First dividing the data into two data frames: males and females, excluding those who practice Gym, Netball and Waterpolo.
aisMales <- subset(ais, ais$sex == 'm')
aisMalesExcl <- subset(aisMales, aisMales$sport != 'Netball' & aisMales$sport != 'Gym' & aisMales$sport != 'W_Polo')
aisMalesExcl <- droplevels(aisMalesExcl$sport)
aisFemales <- subset(ais, !ais$sex == 'm')
aisFemalesExcl <- subset(aisFemales, aisFemales$sport != 'Netball' & aisFemales$sport != 'Gym' & aisFemales$sport != 'W_Polo')
aisFemalesExcl <- droplevels(aisFemalesExcl$sport)
aisExcl <- subset(ais, ais$sport != 'Netball' & ais$sport != 'Gym' & ais$sport != 'W_Polo')
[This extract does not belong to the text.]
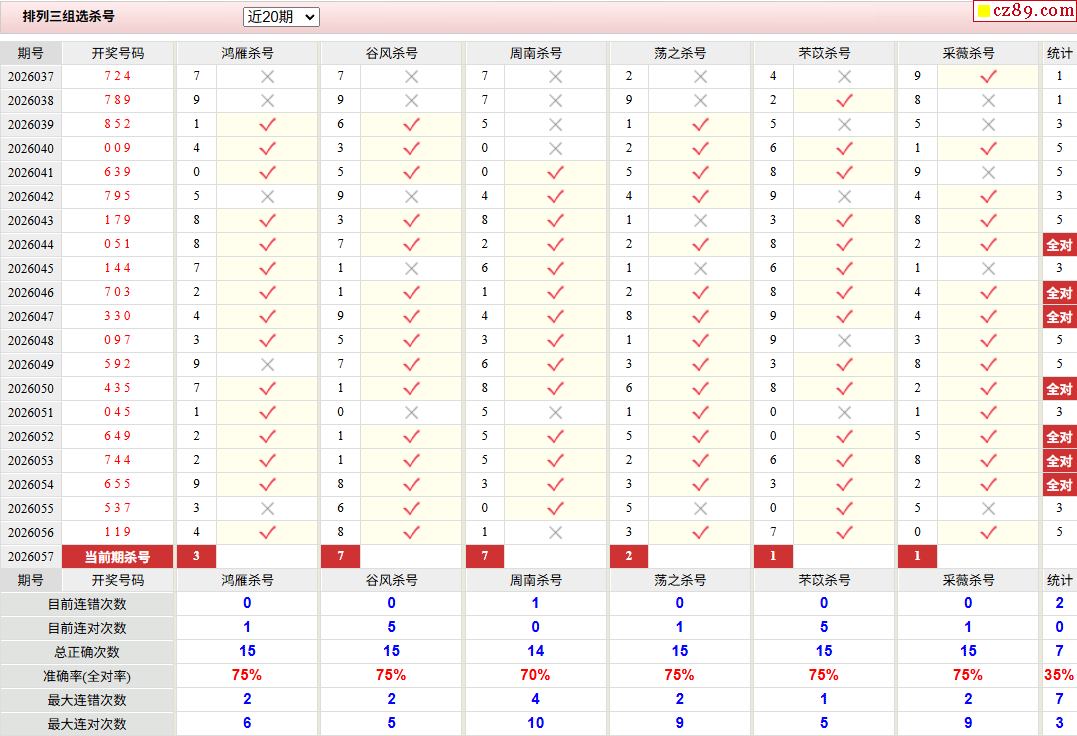1077x736 pixels.
Task: Click the cross icon for 鸿雁杀号 in row 2026037
Action: coord(267,76)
aisExcl <- droplevels(aisExcl)
Task 3a
h0: There is no difference in distribution between males and females. h1: There is a difference in distribution between males and females.
Task 3b
goodnessOfFitTest(aisMalesExcl)
##
## Chi-square test against specified probabilities
##
## Data variable: aisMalesExcl
##
## Hypotheses:
## null: true probabilities are as specified
## alternative: true probabilities differ from those specified
##
## Descriptives:
## observed freq. expected freq. specified prob.
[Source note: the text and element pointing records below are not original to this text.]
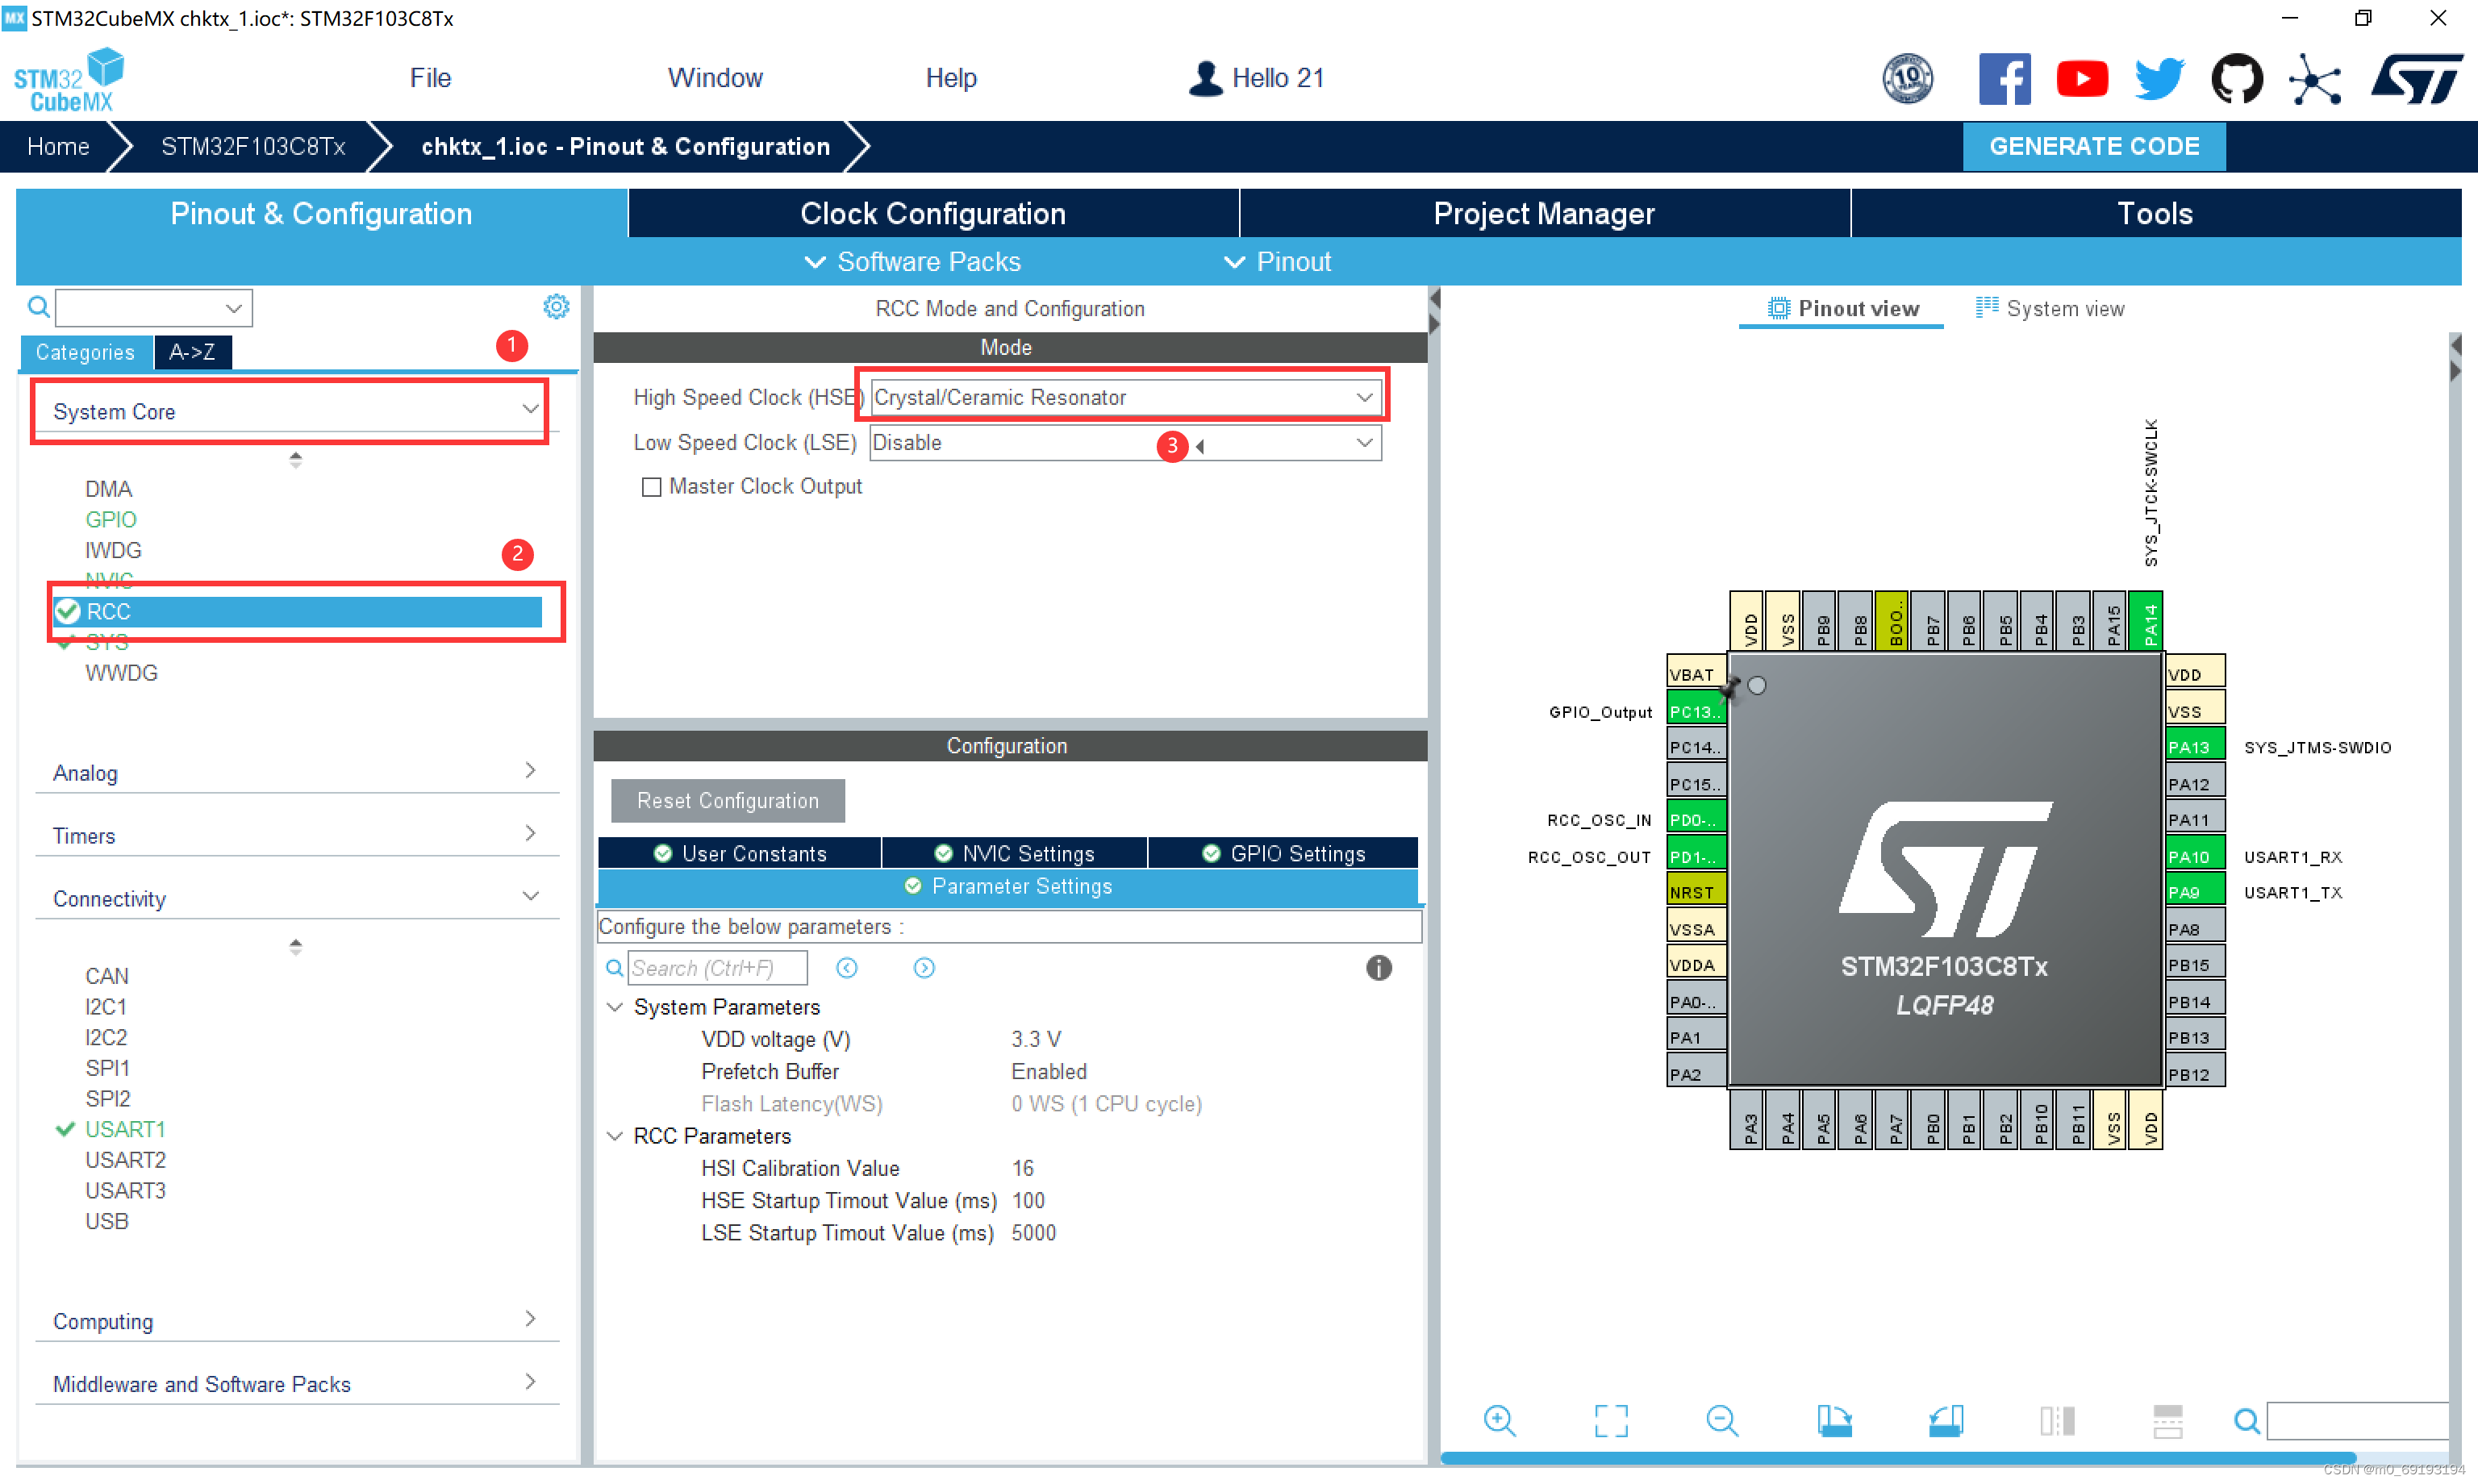Viewport: 2478px width, 1484px height.
Task: Click the Twitter bird icon
Action: [2159, 78]
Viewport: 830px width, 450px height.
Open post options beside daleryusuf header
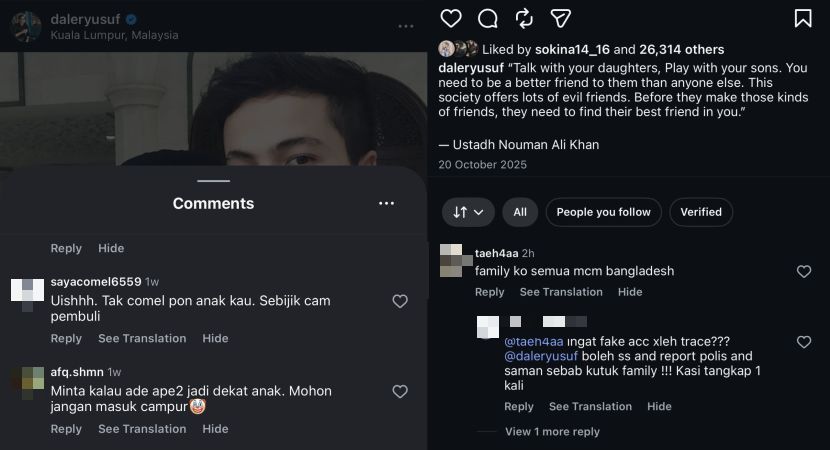point(405,26)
## B_Ball 12 12.14286 0.1428571
## Field 12 12.14286 0.1428571
## Row 15 12.14286 0.1428571
## Swim 13 12.14286 0.1428571
## T_400m 18 12.14286 0.1428571
## T_Sprnt 11 12.14286 0.1428571
## Tennis 4 12.14286 0.1428571
##
## Test results:
## X-squared statistic: 9.129
## degrees of freedom: 6
## p-value: 0.166
goodnessOfFitTest(aisFemalesExcl)
##
## Chi-square test against specified probabilities
##
## Data variable: aisFemalesExcl
##
## Hypotheses:
## null: true probabilities are as specified
## alternative: true probabilities differ from those specified
##
## Descriptives:
## observed freq. expected freq. specified prob.
## B_Ball 13 10.42857 0.1428571
## Field 7 10.42857 0.1428571
## Row 22 10.42857 0.1428571
## Swim 9 10.42857 0.1428571
## T_400m 11 10.42857 0.1428571
## T_Sprnt 4 10.42857 0.1428571
## Tennis 7 10.42857 0.1428571
##
## Test results:
## X-squared statistic: 19.918
## degrees of freedom: 6
## p-value: 0.003
associationTest(data = aisExcl, formula = ~ sport + sex)
##
## Chi-square test of categorical association
##
## Variables: sport, sex
##
## Hypotheses:
## null: variables are independent of one another
## alternative: some contingency exists between variables
##
## Observed contingency table:
## sex
## sport f m
## B_Ball 13 12
## Field 7 12
## Row 22 15
## Swim 9 13
## T_400m 11 18
## T_Sprnt 4 11
## Tennis 7 4
##
## Expected contingency table under the null hypothesis:
## sex
## sport f m
## B_Ball 11.55 13.45
## Field 8.78 10.22
## Row 17.09 19.91
## Swim 10.16 11.84
## T_400m 13.40 15.60
## T_Sprnt 6.93 8.07
## Tennis 5.08 5.92
##
## Test results:
## X-squared statistic: 8.318
## degrees of freedom: 6
## p-value: 0.216
##
## Other information:
## estimated effect size (Cramer's v): 0.229
The GOF-statistics are as follows:
Males: 9.129 Females: 19.918
Levels of significance:
Males: 0.166 (not significant) Females: 0.003 (significant)
Task 3c
h0 should be rejected, as there is a significant value found.
Task 3d
The Cramer’s V is 0.229. A Cramer’s V of between 0.150 and 0.250 means that there is a strong association between the sex of an athlete and their choice of sports.
Task 4
Give an occasion in which you would choose to use a Fisher exact test (max: 100 words).
A Fisher’s exact test of independence can be used in place of a chi-square test in cases of small samples, to show association. The Fisher’s exact test is used with two types of classifications and a sample divided into two groups to form a 2x2 table. Two classifications can, for example, be ‘willing to drink alcohol at a party’ and ‘not willing to drink alcohol at a party’, while the group division can be ‘male’ and ‘female’. A Fisher’s test gives an exact P-value, while a chi-square test gives an approximation.
Task 5
You know why one would use a Fisher Exact test, can you explain why we had to exclude all the athletes who practice Gym, Netball and Waterpolo from our analysis?
The number of people practicing Gym, Netball and Waterpolo was too low to be included in the analysis.